WORK REQUEST
Below are several entries. Transcribe exactly those lines that fall from the one with "Given: Uncheck Include" through the one with "You are a computer-use", end lines included.

INFORMATION GIVEN
•••••

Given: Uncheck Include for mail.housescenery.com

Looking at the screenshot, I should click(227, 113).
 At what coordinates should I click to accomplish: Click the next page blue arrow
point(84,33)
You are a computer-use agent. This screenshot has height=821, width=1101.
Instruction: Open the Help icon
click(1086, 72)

•••••

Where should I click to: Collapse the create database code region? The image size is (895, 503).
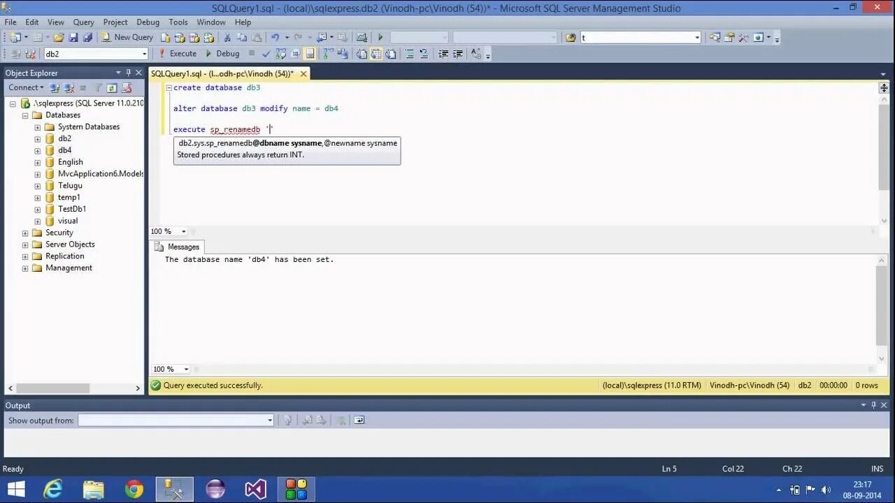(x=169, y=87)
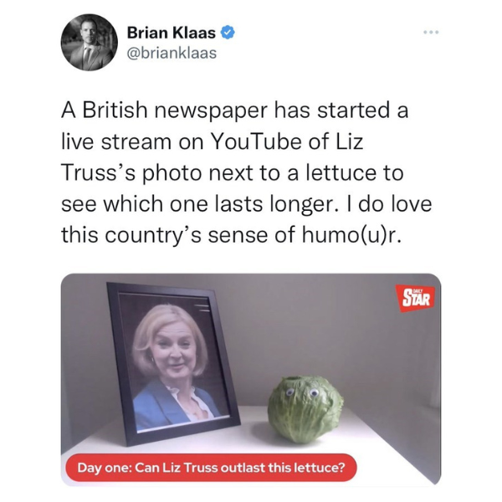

•••••

ANSWER BOX
Given: Uncheck Include for mail.housescenery.com

Looking at the screenshot, I should click(227, 113).
 At what coordinates should I click to accomplish: Click the next page blue arrow
point(84,33)
You are a computer-use agent. This screenshot has height=821, width=1101.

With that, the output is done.